Sammy Sosa and his apologists want you to believe that on June 3, amid a horrible slump, he took a lighter-than-usual bat to the plate not knowing that it was corked, and on the one occasion that he used the bat in a game it happened to crack in half. "Hogwash," Athletics pitcher Tim Hudson says. Hall of Famer Jim Palmer says that Sosa should take a lie detector test. Sosa's defenders pointed to the 76 bats found to be corkless (irrelevant to this event), the fact that he did not panic when the bat broke (as opposed to what, stuffing the parts down his shirt?), his quick explanation (Cubs G.M. Jim Hendry, in a vertigo-inducing spin, praised Sosa for his "honesty") and claims by physicists that cork's effect on distance is negligible. Says Hudson, "It makes a bat lighter. Guys are using it to get to a ball quicker, maybe not all the time but when they think they need it. Forget how far the ball goes."
A corked bat has no business near a big league bat rack. It was a dishonest mistake. That is all we can be sure of. Connecting that at bat to five, 50 or 500 others is pure speculation. So is swallowing whole his story.

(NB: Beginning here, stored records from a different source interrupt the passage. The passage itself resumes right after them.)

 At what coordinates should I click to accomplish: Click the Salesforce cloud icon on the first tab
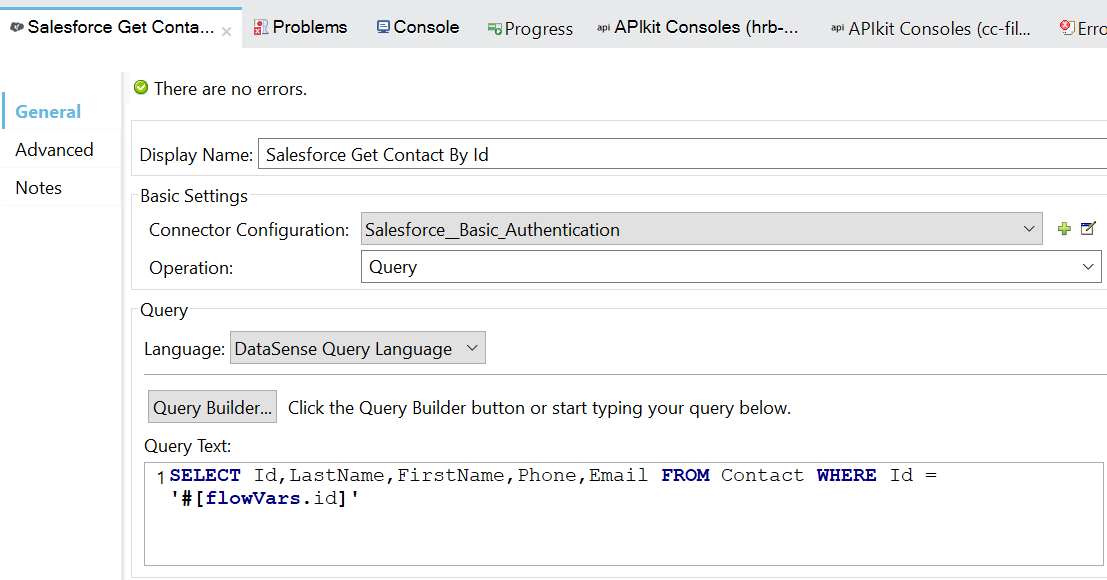click(x=16, y=27)
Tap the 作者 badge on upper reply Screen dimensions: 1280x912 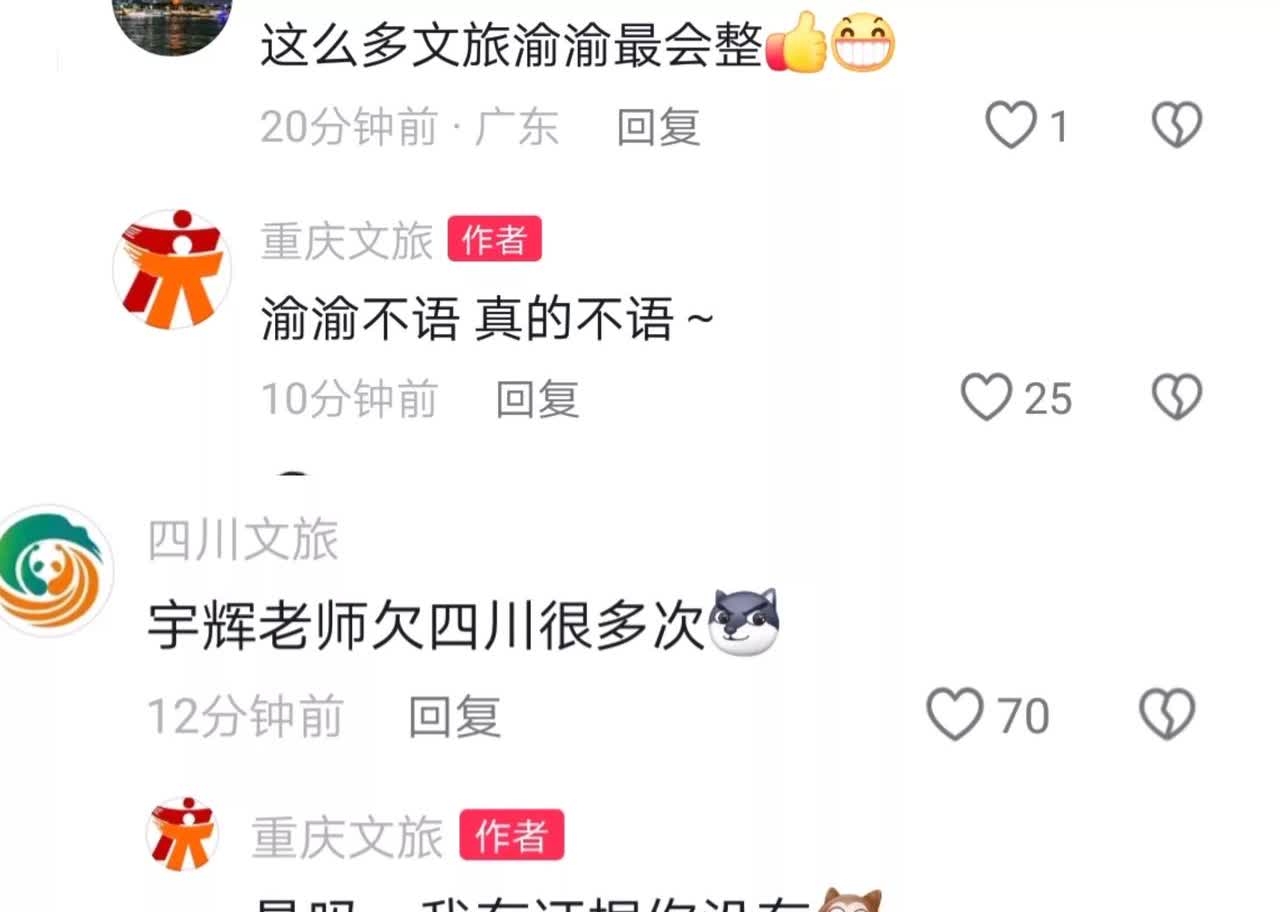point(494,240)

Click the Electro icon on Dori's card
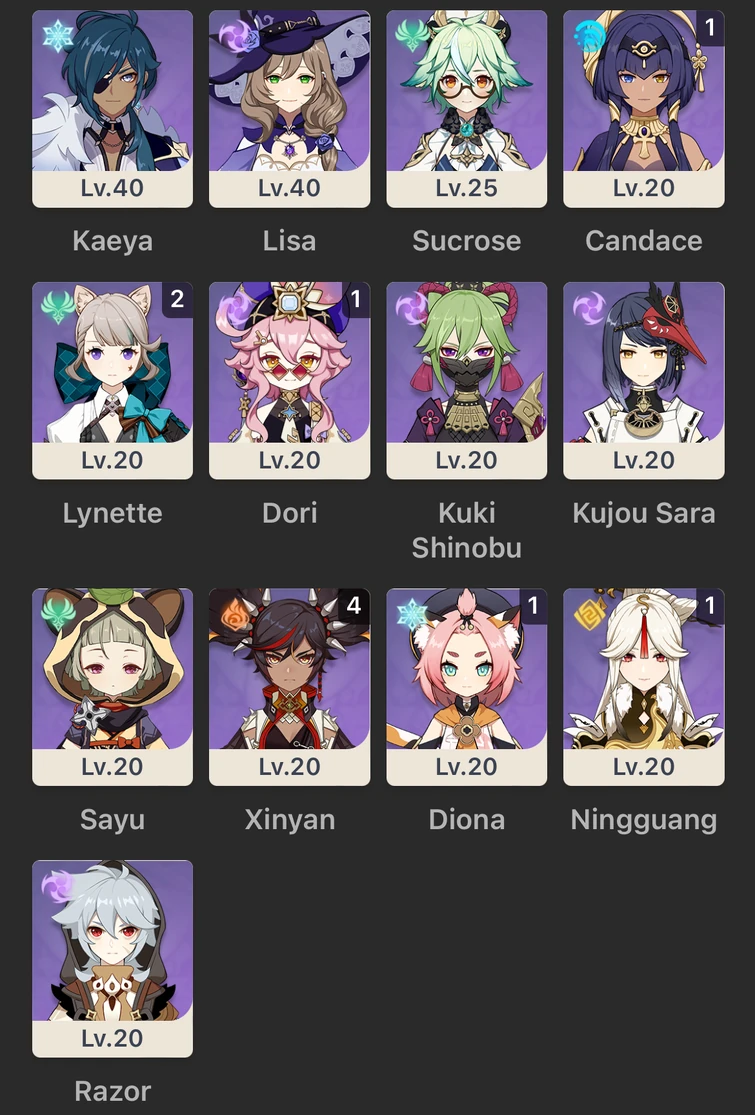click(x=235, y=307)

Shigetoshi Hasegawa and Ichiro Suzuki of the Mariners both said they never heard of corking bats in Japan. "If it did happen and someone was caught," Suzuki said, "there would be much shame." It is no different Stateside.
When the Padres played host to the Tigers in interleague play last week, San Diego general manager Kevin Towers told Detroit first-year manager Alan Trammell (left), "I've got to admit it—I'm scoreboard watching. I'm watching you guys." Said Trammell, "I'm watching you."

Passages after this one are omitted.